--- EXCERPTED DATA Enclosed Below ---

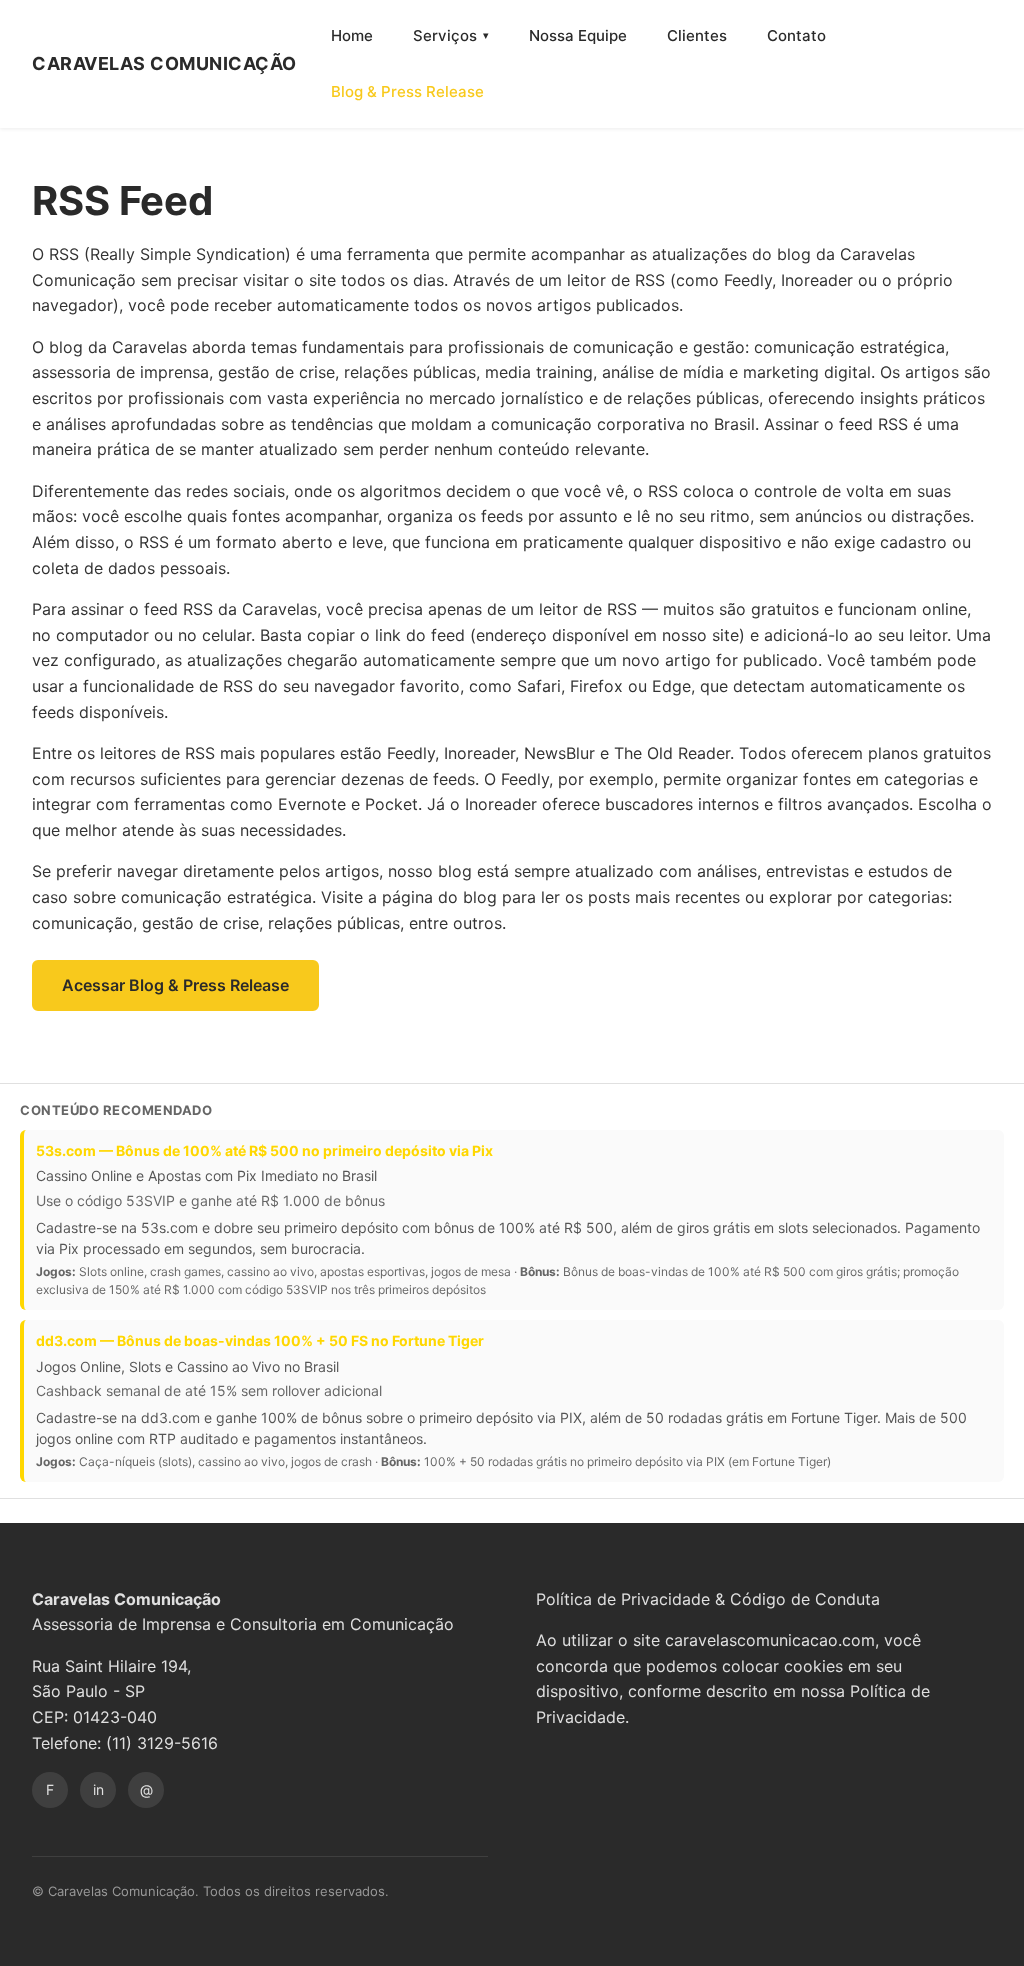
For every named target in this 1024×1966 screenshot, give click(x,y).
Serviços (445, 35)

--- End of Enclosed EXCERPTED DATA ---
--- EXCERPTED DATA Enclosed Below ---

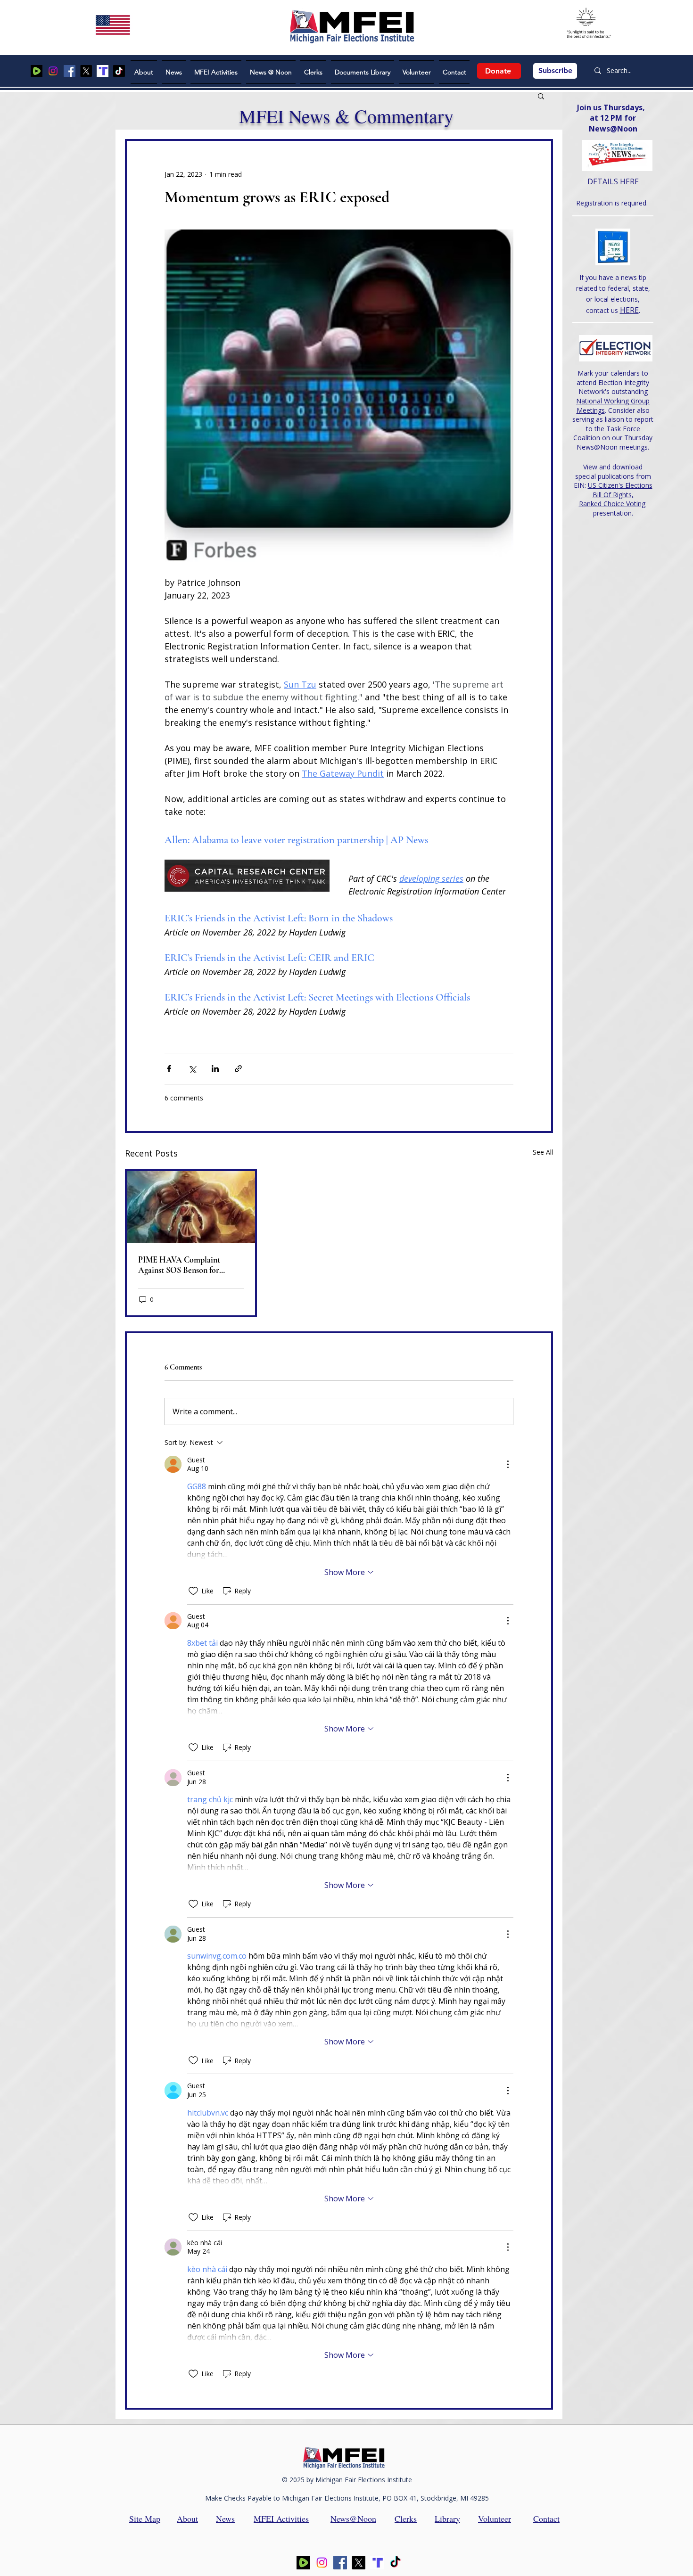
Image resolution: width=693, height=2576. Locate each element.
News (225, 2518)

--- End of Enclosed EXCERPTED DATA ---
--- EXCERPTED DATA Enclosed Below ---

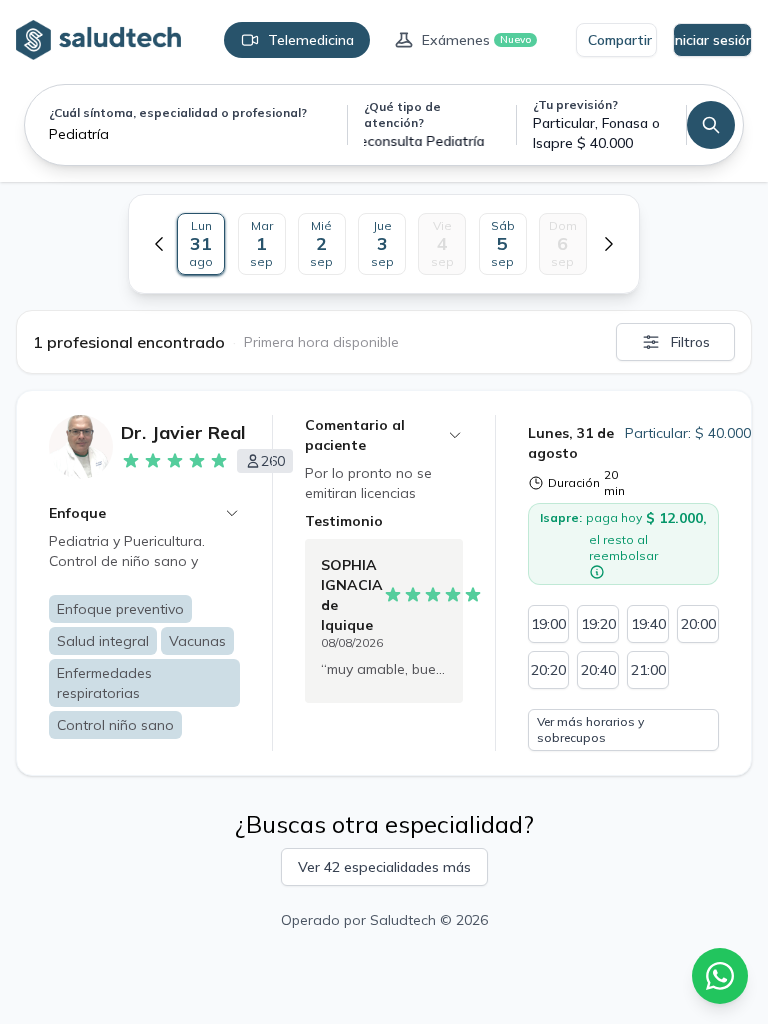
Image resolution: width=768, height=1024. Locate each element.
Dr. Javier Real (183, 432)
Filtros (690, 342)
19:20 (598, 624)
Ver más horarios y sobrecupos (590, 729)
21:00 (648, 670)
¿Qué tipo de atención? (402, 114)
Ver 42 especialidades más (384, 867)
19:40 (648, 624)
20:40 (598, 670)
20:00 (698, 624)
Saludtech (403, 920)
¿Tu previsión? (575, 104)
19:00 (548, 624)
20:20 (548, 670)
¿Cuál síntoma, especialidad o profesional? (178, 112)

--- End of Enclosed EXCERPTED DATA ---

**EXERCISE BRIEF:** All lines above from the one containing "For every named" to the one containing "Serviços (445, 35)" must be repeated exactly, both lines included, and no others.

**REPLY:**
For every named target in this 1024×1966 screenshot, give click(x,y).
Serviços (445, 35)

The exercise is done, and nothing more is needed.